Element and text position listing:
|---|

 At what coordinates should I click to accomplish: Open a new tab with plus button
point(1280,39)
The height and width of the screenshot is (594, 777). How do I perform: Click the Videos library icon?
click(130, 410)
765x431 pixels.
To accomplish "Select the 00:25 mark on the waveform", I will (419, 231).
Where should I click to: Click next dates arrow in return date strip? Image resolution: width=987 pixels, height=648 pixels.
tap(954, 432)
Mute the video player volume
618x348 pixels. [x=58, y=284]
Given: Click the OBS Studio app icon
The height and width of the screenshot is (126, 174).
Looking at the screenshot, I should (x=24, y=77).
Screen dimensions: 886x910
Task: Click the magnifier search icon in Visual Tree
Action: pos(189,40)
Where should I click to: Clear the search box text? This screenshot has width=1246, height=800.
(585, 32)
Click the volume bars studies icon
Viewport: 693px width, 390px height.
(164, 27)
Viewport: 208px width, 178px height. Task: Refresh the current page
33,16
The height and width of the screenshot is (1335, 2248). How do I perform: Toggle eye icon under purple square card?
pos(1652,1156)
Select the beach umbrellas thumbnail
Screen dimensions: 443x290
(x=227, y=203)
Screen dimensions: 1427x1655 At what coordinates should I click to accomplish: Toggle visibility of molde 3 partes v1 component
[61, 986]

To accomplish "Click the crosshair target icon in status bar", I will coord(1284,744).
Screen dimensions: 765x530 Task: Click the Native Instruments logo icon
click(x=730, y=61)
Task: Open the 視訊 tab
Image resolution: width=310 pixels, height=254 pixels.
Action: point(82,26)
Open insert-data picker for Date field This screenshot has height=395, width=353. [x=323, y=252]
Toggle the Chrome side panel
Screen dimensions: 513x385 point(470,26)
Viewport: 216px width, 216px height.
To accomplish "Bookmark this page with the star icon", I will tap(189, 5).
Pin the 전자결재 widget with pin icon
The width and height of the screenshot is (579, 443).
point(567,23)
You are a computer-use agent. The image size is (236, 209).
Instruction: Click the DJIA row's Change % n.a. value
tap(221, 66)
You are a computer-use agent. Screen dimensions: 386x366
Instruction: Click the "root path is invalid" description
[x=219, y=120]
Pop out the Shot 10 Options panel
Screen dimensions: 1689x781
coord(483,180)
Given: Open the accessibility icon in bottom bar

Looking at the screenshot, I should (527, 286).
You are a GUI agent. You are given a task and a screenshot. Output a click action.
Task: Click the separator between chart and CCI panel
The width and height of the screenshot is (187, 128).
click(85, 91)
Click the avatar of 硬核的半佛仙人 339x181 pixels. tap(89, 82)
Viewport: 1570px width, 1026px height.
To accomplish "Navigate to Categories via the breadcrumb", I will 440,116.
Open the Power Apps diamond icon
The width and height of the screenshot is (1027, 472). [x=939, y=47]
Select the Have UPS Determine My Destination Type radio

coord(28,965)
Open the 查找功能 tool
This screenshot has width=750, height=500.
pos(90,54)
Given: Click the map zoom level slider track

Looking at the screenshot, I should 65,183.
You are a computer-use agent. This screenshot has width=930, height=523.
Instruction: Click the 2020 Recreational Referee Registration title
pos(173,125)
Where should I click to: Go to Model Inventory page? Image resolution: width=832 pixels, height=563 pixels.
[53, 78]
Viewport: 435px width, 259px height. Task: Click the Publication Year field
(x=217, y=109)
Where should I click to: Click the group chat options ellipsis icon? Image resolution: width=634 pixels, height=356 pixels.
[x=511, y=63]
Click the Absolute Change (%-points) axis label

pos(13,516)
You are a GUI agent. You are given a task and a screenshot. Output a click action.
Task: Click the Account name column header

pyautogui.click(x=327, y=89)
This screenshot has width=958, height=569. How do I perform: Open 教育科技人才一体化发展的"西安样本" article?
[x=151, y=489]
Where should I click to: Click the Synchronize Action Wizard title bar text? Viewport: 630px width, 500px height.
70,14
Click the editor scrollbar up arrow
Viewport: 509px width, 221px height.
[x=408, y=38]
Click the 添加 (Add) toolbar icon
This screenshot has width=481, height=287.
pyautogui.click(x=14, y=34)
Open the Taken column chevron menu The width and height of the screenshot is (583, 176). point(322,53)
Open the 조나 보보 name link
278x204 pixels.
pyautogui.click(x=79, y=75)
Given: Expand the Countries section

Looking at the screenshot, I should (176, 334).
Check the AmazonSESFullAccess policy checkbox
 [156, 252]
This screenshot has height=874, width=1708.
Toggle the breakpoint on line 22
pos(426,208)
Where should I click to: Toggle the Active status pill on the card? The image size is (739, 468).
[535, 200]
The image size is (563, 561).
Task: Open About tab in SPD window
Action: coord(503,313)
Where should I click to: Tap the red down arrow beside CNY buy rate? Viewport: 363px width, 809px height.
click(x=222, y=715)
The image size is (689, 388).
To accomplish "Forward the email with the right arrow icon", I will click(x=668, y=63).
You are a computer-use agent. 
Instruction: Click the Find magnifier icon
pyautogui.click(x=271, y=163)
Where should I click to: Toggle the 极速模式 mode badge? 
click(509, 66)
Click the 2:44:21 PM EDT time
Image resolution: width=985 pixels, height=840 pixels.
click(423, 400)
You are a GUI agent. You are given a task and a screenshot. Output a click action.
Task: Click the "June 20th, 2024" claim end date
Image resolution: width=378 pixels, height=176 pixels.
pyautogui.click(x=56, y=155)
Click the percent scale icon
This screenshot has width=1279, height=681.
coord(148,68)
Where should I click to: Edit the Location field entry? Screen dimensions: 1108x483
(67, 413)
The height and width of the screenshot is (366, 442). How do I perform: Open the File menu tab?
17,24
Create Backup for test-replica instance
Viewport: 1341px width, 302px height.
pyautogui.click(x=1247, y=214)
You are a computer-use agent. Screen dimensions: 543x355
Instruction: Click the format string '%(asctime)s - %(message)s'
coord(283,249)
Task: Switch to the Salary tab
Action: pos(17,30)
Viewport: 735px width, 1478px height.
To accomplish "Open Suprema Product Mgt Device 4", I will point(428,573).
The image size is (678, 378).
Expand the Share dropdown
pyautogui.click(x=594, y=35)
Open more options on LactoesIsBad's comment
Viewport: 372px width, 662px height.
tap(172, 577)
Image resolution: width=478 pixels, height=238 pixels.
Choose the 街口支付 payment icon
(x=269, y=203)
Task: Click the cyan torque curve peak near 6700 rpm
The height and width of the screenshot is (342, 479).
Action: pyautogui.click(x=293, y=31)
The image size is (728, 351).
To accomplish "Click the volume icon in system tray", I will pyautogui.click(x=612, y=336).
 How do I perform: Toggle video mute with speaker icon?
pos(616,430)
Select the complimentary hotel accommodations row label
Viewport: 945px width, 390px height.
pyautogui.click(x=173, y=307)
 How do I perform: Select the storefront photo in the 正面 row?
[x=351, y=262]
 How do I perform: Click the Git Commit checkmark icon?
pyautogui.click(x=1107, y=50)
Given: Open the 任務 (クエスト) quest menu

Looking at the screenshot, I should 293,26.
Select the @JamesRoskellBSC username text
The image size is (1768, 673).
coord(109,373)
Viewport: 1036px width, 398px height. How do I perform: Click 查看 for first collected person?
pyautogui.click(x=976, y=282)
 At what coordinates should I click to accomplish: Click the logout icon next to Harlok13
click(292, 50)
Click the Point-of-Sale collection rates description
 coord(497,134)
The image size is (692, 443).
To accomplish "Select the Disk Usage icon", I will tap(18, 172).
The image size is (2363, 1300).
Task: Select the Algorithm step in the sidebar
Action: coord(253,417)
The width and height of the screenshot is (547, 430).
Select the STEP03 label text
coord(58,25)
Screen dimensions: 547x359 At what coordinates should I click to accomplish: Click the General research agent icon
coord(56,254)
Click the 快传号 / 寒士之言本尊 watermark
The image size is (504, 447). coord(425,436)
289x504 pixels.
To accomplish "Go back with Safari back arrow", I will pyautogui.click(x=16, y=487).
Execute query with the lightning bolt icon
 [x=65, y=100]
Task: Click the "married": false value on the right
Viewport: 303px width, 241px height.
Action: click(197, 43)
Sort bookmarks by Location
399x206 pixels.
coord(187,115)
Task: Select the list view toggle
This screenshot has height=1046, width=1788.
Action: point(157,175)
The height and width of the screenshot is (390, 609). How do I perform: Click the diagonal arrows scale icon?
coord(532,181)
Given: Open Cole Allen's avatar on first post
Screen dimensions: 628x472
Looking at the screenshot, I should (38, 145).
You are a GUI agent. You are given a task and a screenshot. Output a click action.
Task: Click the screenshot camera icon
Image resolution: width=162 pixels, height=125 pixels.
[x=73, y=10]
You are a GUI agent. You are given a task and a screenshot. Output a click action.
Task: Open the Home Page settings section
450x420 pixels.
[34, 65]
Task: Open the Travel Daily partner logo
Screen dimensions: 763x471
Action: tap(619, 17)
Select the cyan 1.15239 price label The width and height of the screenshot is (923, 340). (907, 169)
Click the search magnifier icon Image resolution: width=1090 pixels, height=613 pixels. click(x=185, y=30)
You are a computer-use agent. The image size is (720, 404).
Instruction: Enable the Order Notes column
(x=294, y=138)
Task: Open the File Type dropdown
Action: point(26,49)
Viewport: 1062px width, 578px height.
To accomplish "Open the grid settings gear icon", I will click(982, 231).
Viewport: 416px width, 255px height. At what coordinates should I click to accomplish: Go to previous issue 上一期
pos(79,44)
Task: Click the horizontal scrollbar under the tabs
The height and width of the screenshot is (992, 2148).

|---|

THE PROBLEM: Copy out the listing from the line containing "Task: Select the list view toggle" through the line containing "Looking at the screenshot, I should (38, 145).", changing "diagonal arrows" to "double-headed arrows" and keeping everything else identical.

TASK ANSWER:
Task: Select the list view toggle
This screenshot has height=1046, width=1788.
Action: point(157,175)
The height and width of the screenshot is (390, 609). How do I perform: Click the double-headed arrows scale icon?
coord(532,181)
Given: Open Cole Allen's avatar on first post
Screen dimensions: 628x472
Looking at the screenshot, I should (38, 145).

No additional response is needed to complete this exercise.